(Records contained in a dataset)
##############################
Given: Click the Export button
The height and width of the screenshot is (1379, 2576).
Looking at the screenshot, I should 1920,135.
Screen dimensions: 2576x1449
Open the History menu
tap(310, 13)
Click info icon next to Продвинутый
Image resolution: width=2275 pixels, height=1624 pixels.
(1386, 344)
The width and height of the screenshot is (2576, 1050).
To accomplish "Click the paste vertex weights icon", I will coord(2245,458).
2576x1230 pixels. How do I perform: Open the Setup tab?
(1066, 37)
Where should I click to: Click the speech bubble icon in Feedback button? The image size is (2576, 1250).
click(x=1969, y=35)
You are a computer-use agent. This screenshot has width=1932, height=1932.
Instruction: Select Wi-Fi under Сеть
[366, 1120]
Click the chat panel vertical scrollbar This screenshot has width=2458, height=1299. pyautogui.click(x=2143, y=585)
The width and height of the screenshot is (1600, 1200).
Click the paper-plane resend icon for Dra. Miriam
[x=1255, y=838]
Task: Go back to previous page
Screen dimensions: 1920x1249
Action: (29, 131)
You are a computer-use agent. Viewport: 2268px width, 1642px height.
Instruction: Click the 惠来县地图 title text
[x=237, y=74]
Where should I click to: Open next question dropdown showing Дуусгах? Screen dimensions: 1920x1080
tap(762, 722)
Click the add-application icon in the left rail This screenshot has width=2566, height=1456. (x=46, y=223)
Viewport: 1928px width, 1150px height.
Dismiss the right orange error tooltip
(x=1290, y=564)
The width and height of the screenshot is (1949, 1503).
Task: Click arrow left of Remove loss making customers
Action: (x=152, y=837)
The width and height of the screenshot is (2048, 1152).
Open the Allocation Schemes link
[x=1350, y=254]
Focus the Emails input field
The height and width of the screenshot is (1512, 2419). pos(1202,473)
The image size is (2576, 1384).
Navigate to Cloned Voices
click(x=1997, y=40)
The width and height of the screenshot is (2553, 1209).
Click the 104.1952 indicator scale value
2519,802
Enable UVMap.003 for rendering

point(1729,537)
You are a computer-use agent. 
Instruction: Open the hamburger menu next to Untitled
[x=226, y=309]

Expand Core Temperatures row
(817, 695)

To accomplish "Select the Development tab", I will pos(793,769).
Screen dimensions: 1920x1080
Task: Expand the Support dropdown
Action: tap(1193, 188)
##############################
Task to carry out – Show every line of the records above that contains the word "computer".

Task result –
You are a computer-use agent. This screenshot has width=1932, height=1932.
You are a computer-use agent. Viewport: 2268px width, 1642px height.
You are a computer-use agent. 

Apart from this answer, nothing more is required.